Requirements for circuit components of single-phase inverter applied with power decoupling capability toward high power density

Abstract

This paper discusses how to achieve high power density with high efficiency for a single-phase inverter with an active power decoupling circuit. In conventional PV inverters, bulky electrolytic capacitors are connected to DC-link in order to absorb power pulsation with twice the grid frequency. On the other hand, in the active power decoupling circuit, the small capacitor can be used. However, the additional inductors and switching devices are necessary. Thus, the power density of the active power decoupling circuit is reduced. In this paper, the Pareto optimization of power density and efficiency is used to clarify the maximum power density points of the power decoupling circuits. As a result, the maximum power density of the conventional boost type active buffer, which connects a boost chopper to DC-link, is 90% of that of electrolytic capacitor topology. In addition, this paper proposes a DC-DC converter with the power decoupling capability in order to achieve higher power density than that of the passive topology.
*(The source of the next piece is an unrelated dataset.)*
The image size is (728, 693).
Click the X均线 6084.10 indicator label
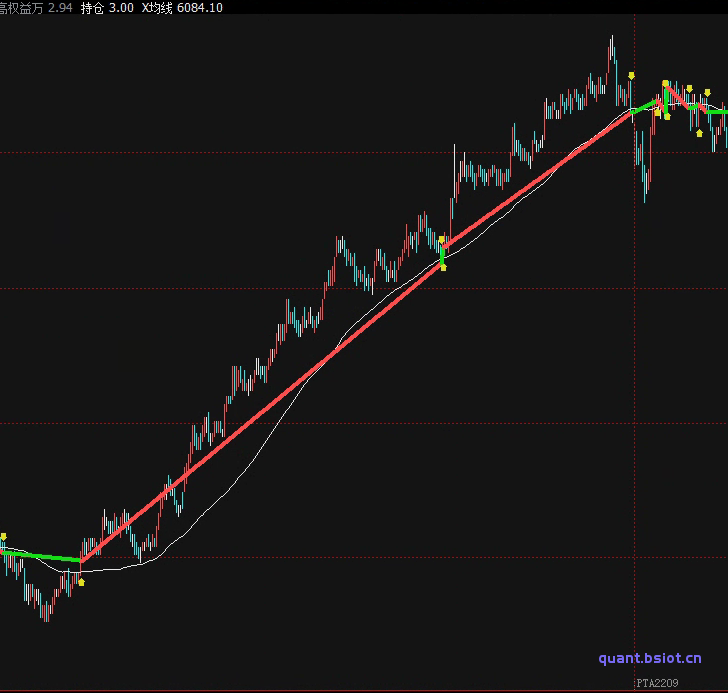click(x=182, y=8)
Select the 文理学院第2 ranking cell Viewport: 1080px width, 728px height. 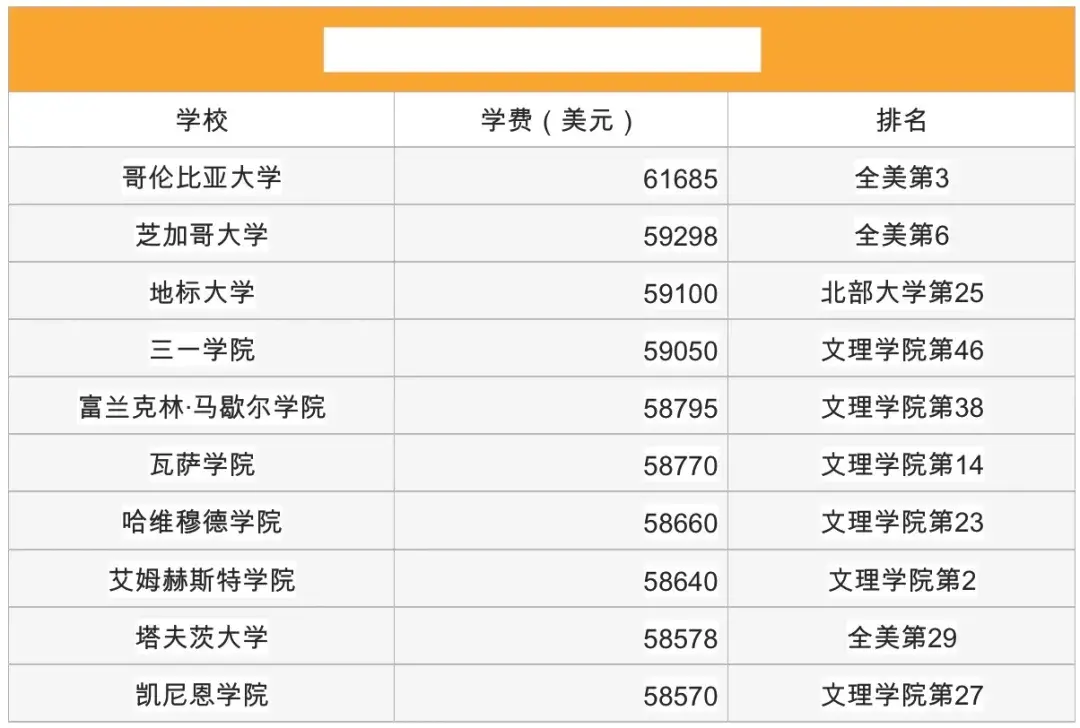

The proposed circuit, which requires no additional inductor for the power decoupling circuit, uses discontinuous current mode (DCM) for the power decoupling capability. As a result, the maximum power density is obtained to 1.1 times higher than that of passive topology. However, the total loss of switching devices is 1.5 times higher. Thus, in order to surpass the efficiency of the passive topology by the active power decoupling, the switching device is required to reduce the total loss by 35% compared to the present products.